Implementan microchips en ganado mexicano para reactivar exportaciones hacia Estados Unidos
La adopción de tecnología de trazabilidad mediante microchips subcutáneos busca cumplir los estándares sanitarios exigidos por Estados Unidos para reanudar el comercio ganadero.

El sector ganadero en México ha iniciado la implementación masiva de microchips subcutáneos en bovinos como estrategia principal para superar las restricciones impuestas por las autoridades sanitarias de Estados Unidos. Esta medida, adoptada tras el cierre comercial registrado en 2024 debido a deficiencias en el control sanitario y la vigilancia de enfermedades, permite registrar con precisión el historial clínico, el origen y el destino de cada ejemplar, asegurando la trazabilidad total requerida por el mercado estadounidense.
La Secretaría de Agricultura y Desarrollo Rural, en coordinación con las asociaciones ganaderas regionales, ha supervisado la instalación de estos dispositivos electrónicos que funcionan como una identificación única e inalterable. A través de este sistema, los inspectores pueden verificar en tiempo real la situación sanitaria del animal, lo que reduce significativamente los riesgos de brotes y garantiza el cumplimiento de los protocolos de inocuidad alimentaria que la normativa internacional exige para el tránsito transfronterizo.
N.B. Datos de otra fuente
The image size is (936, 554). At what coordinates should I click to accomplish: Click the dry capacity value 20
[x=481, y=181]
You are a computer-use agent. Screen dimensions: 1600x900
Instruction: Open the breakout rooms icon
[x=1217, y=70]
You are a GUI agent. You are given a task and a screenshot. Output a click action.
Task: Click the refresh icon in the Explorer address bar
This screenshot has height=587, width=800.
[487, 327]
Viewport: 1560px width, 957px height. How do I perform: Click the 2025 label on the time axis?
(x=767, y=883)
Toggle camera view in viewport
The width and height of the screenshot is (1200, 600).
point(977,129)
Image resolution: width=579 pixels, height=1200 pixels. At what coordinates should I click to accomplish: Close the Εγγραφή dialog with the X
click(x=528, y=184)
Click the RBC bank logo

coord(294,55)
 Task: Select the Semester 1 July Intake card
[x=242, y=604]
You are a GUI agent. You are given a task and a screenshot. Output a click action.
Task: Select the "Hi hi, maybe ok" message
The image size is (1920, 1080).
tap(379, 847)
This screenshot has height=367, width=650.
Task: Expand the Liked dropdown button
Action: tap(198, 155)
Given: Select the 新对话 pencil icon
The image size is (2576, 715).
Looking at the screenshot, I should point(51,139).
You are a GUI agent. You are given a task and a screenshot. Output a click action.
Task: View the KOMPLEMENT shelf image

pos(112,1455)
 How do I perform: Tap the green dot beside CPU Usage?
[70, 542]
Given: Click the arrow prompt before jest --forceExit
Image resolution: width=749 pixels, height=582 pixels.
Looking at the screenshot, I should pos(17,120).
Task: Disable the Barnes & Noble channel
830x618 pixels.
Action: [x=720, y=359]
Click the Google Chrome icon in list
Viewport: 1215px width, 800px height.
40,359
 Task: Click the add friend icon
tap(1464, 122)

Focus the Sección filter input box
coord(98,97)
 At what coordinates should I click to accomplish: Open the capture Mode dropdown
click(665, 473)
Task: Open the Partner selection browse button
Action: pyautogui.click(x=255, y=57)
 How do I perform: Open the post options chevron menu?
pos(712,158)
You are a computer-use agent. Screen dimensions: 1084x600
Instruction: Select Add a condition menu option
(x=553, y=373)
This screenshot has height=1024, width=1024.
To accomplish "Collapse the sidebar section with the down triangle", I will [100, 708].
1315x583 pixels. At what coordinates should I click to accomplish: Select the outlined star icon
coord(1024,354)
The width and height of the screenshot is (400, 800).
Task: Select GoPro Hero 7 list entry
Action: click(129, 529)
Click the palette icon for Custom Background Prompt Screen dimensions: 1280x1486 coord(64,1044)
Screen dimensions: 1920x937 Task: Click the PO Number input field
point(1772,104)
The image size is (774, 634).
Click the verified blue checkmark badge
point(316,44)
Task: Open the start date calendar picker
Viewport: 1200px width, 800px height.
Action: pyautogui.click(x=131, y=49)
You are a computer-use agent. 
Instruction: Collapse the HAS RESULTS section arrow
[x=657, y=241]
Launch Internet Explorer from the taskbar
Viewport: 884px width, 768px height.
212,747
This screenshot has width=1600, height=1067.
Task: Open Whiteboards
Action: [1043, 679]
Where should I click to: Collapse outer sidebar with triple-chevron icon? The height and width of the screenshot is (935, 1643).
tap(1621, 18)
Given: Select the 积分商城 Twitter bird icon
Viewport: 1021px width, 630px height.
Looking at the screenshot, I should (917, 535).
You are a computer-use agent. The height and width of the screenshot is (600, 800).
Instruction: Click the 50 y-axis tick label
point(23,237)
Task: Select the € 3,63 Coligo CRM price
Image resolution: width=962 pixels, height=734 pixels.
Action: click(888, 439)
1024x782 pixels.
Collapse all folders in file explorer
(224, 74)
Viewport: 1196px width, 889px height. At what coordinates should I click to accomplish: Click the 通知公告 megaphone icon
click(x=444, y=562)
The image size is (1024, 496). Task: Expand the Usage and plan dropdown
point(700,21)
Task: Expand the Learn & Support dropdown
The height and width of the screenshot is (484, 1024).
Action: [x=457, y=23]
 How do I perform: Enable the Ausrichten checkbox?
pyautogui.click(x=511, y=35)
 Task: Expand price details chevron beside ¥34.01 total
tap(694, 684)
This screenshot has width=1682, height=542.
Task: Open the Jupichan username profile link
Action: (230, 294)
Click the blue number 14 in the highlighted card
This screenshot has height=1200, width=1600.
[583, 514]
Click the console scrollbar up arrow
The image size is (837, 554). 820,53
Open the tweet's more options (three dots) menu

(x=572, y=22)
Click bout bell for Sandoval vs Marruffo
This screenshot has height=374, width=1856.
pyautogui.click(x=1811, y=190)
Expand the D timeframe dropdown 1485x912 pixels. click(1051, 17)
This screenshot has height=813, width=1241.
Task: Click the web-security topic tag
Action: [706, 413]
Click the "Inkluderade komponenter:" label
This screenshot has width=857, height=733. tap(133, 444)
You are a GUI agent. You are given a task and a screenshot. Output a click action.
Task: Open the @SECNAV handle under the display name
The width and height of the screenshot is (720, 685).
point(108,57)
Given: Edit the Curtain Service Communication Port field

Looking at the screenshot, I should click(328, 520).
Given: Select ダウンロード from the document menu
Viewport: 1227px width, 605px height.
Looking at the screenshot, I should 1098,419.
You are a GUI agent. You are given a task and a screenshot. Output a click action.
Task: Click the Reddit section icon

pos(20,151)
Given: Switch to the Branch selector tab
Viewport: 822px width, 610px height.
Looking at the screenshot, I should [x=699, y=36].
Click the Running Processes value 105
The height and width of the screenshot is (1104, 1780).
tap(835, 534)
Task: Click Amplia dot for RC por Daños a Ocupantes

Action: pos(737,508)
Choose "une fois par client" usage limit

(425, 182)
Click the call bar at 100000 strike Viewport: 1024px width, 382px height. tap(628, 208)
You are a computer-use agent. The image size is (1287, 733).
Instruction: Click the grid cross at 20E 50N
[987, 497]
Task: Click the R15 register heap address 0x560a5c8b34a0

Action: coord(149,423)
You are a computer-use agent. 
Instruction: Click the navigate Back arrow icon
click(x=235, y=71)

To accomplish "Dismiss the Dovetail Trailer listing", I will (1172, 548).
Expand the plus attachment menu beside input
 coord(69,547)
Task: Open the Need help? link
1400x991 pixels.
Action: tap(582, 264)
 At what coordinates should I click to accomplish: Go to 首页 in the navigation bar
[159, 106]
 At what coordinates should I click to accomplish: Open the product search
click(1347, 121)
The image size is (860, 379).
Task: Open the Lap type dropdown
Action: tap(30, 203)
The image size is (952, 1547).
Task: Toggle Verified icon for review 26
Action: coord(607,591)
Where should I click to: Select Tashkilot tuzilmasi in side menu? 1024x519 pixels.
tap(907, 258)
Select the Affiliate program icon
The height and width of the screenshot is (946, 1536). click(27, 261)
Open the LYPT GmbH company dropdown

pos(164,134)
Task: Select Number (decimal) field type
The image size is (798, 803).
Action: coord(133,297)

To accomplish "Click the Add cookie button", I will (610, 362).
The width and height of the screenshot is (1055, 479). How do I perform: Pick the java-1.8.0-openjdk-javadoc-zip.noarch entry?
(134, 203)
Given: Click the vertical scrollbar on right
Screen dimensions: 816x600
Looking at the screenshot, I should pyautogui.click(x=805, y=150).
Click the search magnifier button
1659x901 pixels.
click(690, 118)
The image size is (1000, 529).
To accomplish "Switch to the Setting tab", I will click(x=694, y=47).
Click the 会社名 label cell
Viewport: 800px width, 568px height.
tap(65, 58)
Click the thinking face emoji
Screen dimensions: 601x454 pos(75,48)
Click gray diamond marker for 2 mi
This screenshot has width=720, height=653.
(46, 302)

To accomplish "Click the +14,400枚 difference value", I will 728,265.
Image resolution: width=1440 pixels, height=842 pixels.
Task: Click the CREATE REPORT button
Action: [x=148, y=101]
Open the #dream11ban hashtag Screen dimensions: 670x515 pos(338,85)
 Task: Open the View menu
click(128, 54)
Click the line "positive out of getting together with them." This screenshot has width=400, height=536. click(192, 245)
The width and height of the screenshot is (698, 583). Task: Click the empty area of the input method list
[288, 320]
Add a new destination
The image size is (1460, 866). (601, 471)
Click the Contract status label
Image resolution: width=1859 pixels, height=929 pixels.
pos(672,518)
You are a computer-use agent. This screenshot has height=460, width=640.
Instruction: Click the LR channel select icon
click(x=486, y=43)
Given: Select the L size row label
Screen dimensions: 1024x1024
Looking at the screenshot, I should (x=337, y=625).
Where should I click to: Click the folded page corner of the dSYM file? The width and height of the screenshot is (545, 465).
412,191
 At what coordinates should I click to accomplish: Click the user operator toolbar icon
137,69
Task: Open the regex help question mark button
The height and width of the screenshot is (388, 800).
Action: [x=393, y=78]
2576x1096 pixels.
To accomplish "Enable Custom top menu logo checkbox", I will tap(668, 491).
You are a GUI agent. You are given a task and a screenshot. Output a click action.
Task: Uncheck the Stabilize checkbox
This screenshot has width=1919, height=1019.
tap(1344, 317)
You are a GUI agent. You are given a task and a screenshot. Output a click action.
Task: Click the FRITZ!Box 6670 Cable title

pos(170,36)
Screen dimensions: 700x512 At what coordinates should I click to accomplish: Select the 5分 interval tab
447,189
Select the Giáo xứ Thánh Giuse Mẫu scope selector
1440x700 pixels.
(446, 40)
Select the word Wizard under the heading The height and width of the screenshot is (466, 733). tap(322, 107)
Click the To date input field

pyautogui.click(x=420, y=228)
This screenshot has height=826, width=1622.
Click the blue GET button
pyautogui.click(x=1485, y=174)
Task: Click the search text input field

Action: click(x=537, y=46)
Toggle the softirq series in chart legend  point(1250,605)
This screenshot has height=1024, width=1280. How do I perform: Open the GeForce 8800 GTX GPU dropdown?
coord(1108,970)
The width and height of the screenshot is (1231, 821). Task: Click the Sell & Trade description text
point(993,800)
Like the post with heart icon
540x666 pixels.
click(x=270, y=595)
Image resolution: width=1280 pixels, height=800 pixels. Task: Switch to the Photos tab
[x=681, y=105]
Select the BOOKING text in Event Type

Para los productores locales, la adopción de esta tecnología representa un esfuerzo necesario para recuperar el acceso a un mercado estratégico que permaneció inhabilitado durante meses. Los representantes del gremio han señalado que el uso de microchips no solo facilita la exportación, sino que moderniza la gestión de los hatos ganaderos en el país, permitiendo un monitoreo más eficiente del crecimiento, la alimentación y la salud preventiva de los animales en las distintas regiones exportadoras.
El despliegue de esta tecnología forma parte de un acuerdo técnico para fortalecer la vigilancia epidemiológica en las zonas con mayor vocación ganadera. Las autoridades han manifestado que el objetivo es consolidar un sistema de trazabilidad robusto que otorgue certidumbre a los compradores internacionales y proteja el patrimonio de los productores nacionales ante futuras auditorías sanitarias en los puntos de inspección fronterizos.
Aunque el proceso de implementación aún continúa en diversas entidades, los primeros lotes de ganado ya cuentan con la certificación electrónica necesaria para su revisión. Se espera que, con la estabilización de estos controles tecnológicos, las exportaciones recuperen el flujo habitual y se fortalezca la confianza comercial entre ambos países en beneficio de la economía rural mexicana.